David Hobson and the cast of The Merry Widow | Opera Theatre

The Merry Widow. Even the title throws you right into the heady, self-indulgent days of the Austro-Hungarian empire, before one of its own sons, of little stature, talent or accomplishment, but big ideas and fearless determination, threw a bloody, big spanner in the works. Franz Lehar’s operetta, in three acts, even seems more like a musical at times, especially in the hands of Giles Havergal, director of this brand spanking co-production (Opera North and Opera Australia).

Lyrically, of course, it’s naughty and playful in an almost Carry On sort of way, thanks to a libretto by Viktor Leon and Leo Stein. It could almost be about the police-pommelling Zsa Zsa, this tale of a wealthy widow from a tiny nation, whose compatriots are hell-bent on keeping her (or, more particularly, her money) in their nation, which would be bankrupted without it; much like the Greek economy, sans EU rescue package.
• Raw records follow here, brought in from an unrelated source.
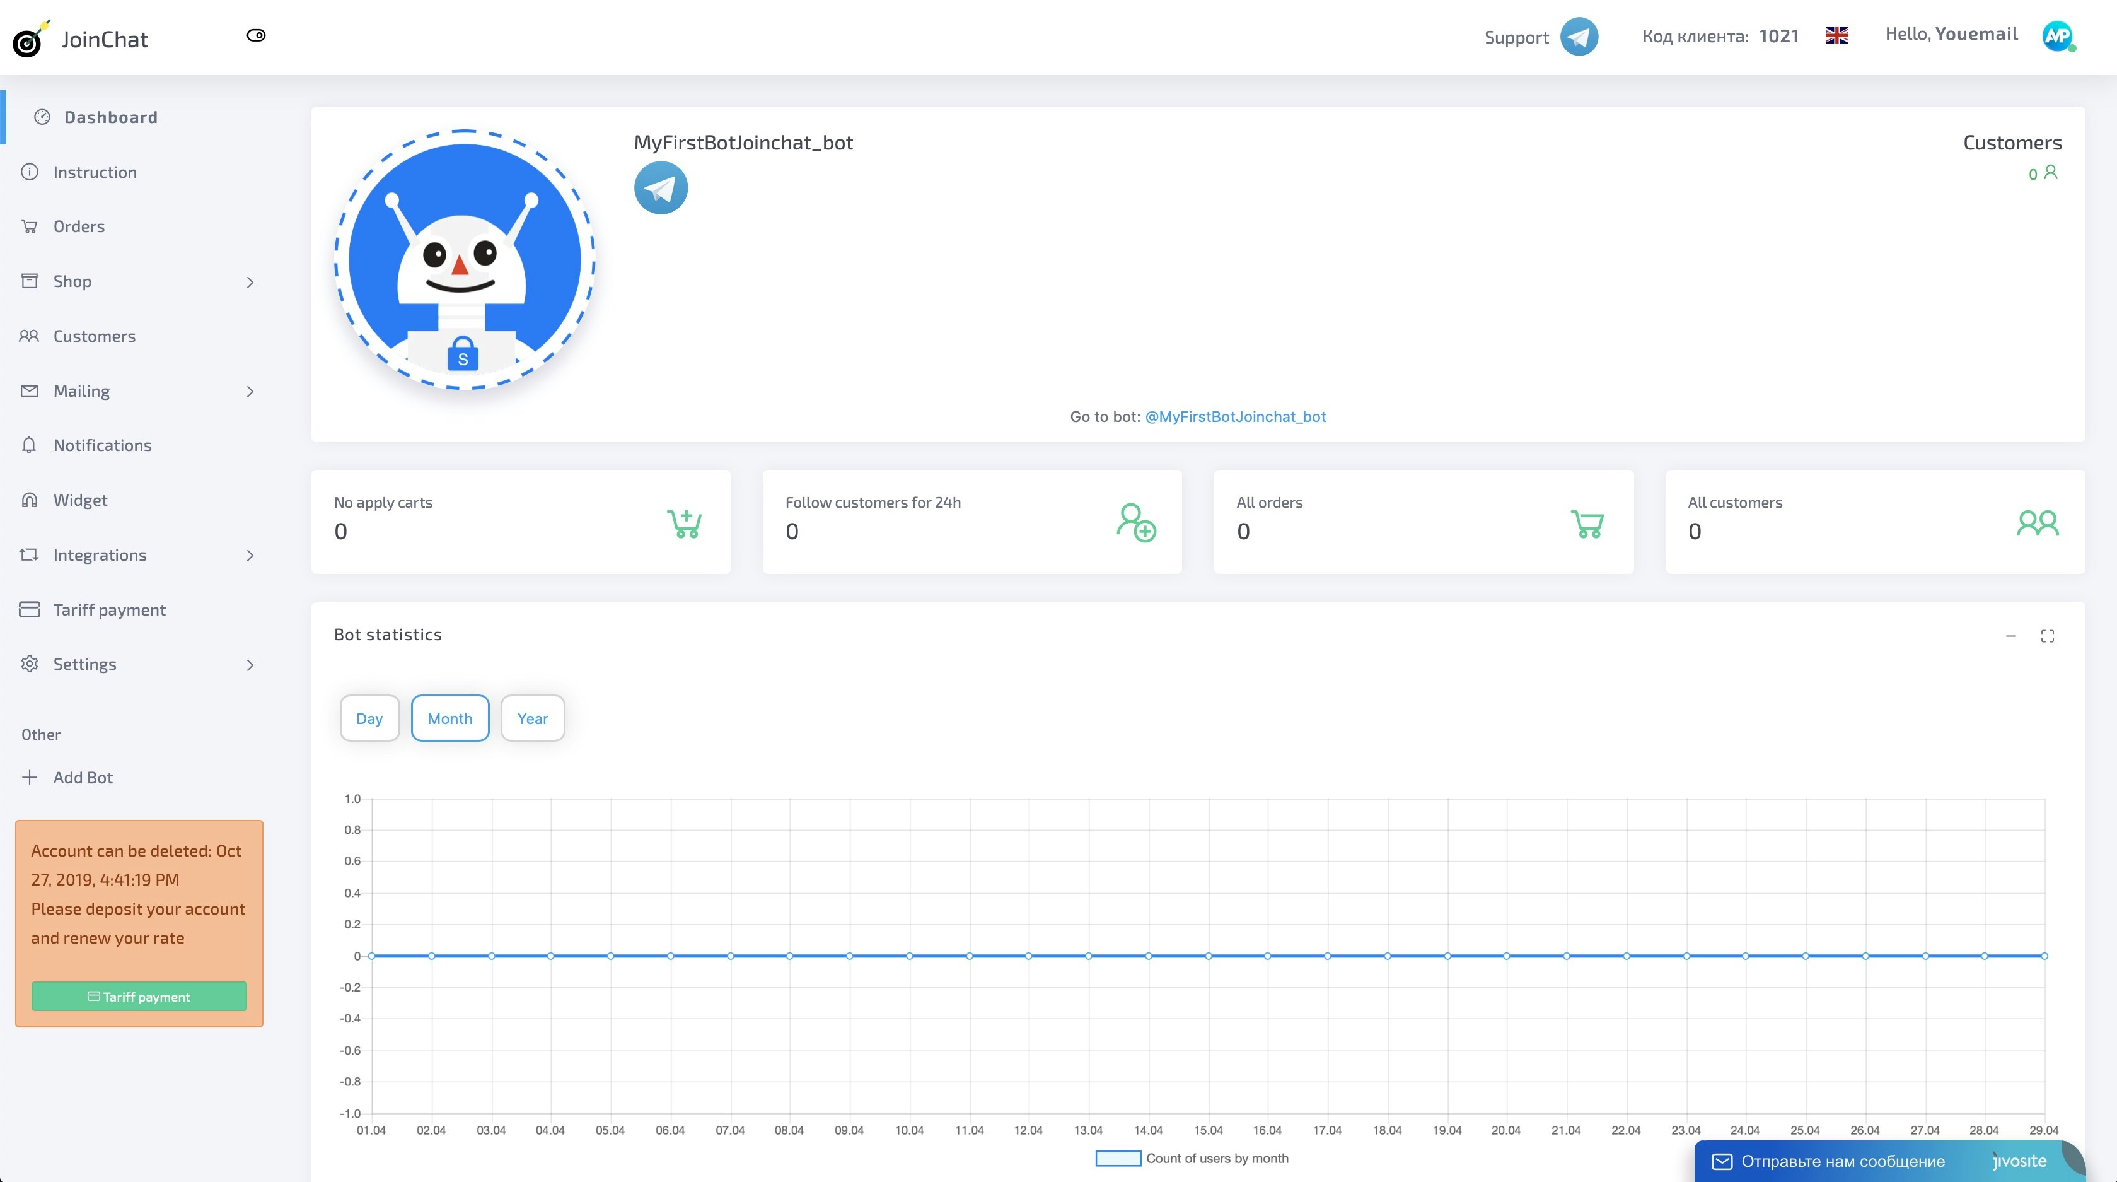Expand the Bot statistics panel fullscreen
The image size is (2117, 1182).
(x=2047, y=635)
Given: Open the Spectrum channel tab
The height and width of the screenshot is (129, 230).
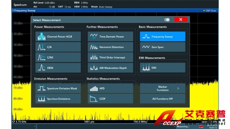Looking at the screenshot, I should coord(20,5).
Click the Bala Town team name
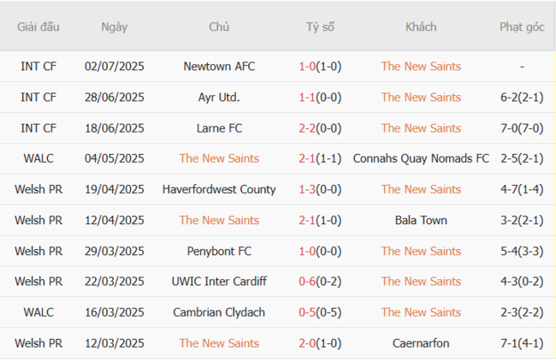The image size is (556, 362). click(421, 220)
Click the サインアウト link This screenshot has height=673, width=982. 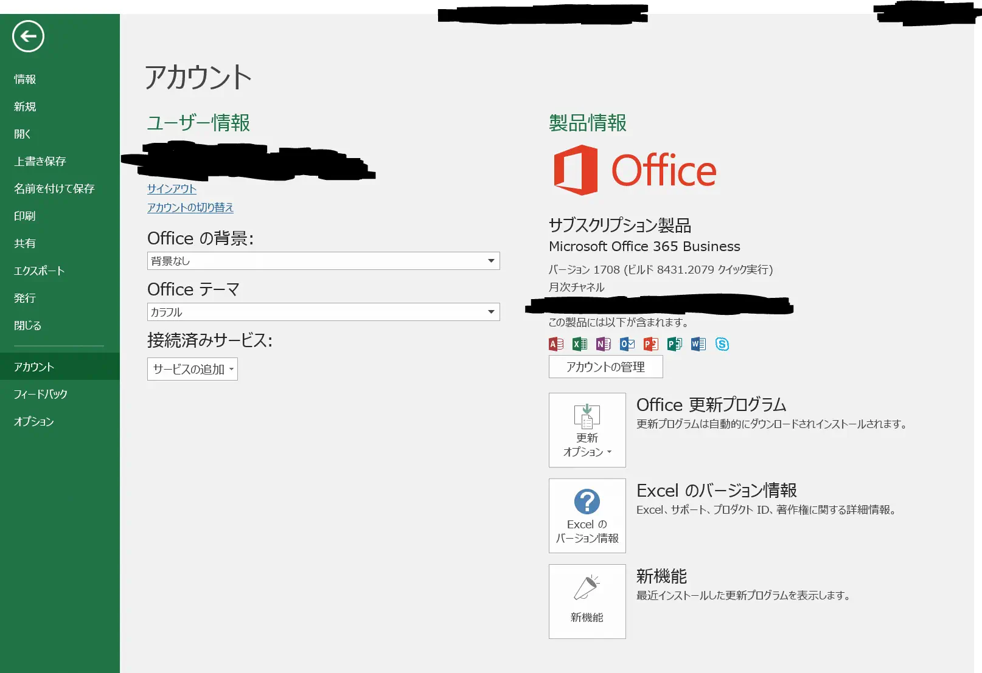click(x=172, y=189)
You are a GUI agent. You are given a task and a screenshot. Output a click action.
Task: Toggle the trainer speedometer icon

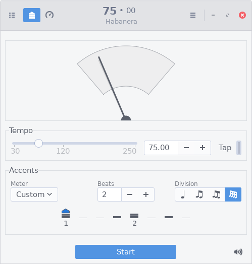tap(49, 15)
The story’s a hand-me-down, from Henri Meilhac (The Embassy Attache) and is cleverly wrought and, arguably, even better in the hands of Leon-Stein. Suffice to say it’s been a tour de force of the opera stage, ever since it’s debut, in Vienna, shortly after the turn of last century.

Amelia Farrugia is Hanna Glawari, said wealthy widow, and her shimmering soprano, though rending some words into pure tones at the expense of the lyric, is pretty much a thrill a minute. David Hobson plays opposite, as Count Danilo Danilovitch, a would-be cad as stuck on Hanna as she on him, but feigning otherwise, as you do. Hobson was playful right from the top, but as he warmed-up, he really indulged in all the comical nuances of his character, playing it to the hilt, a bit like a straight man from a Marx Brothers classic, or some other high-camp black-and-white icon of cinema; or, say, a Noel Coward or Oscar Wilde play. There’s more ham here than on a deli sandwich. Just the thing to put a spring in one’s step as we slowly emerge from the hibernation of winter. And, of course, his effortless tenor, with its characterful and distinctive vibrato, is always a pleasure.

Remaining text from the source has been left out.